**YOUR GOAL:** Both ends included, set down the lines from the line containing "Given: Click the" through the last line of the records below, without pictures.

**GIVEN RECORDS:**

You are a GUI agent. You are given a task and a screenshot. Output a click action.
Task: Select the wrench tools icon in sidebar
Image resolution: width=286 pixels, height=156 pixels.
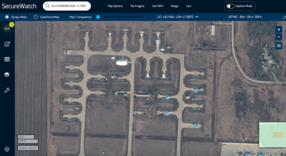coord(7,90)
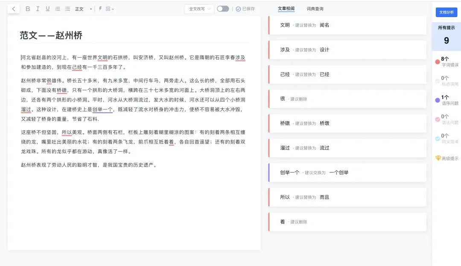Apply italic formatting
Viewport: 461px width, 266px height.
pos(38,9)
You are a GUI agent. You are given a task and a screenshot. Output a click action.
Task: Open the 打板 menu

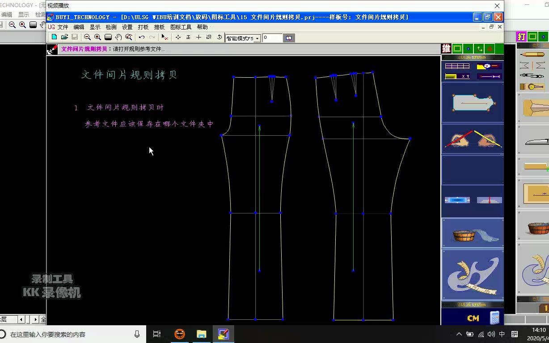tap(143, 27)
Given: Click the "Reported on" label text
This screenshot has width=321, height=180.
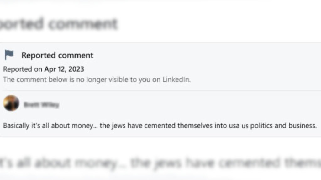Looking at the screenshot, I should (x=23, y=69).
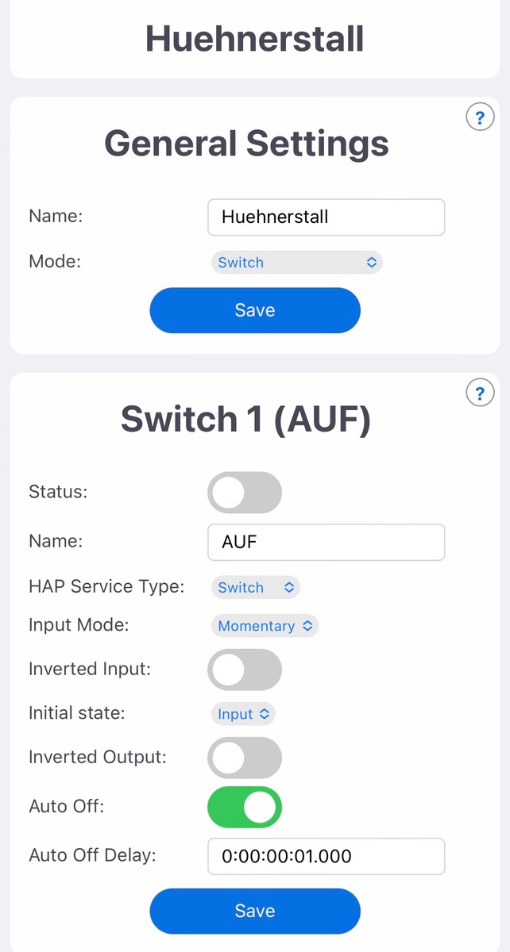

**ANSWER:**
Given: Click the "Reported on" label text
This screenshot has width=321, height=180.
Looking at the screenshot, I should (x=23, y=69).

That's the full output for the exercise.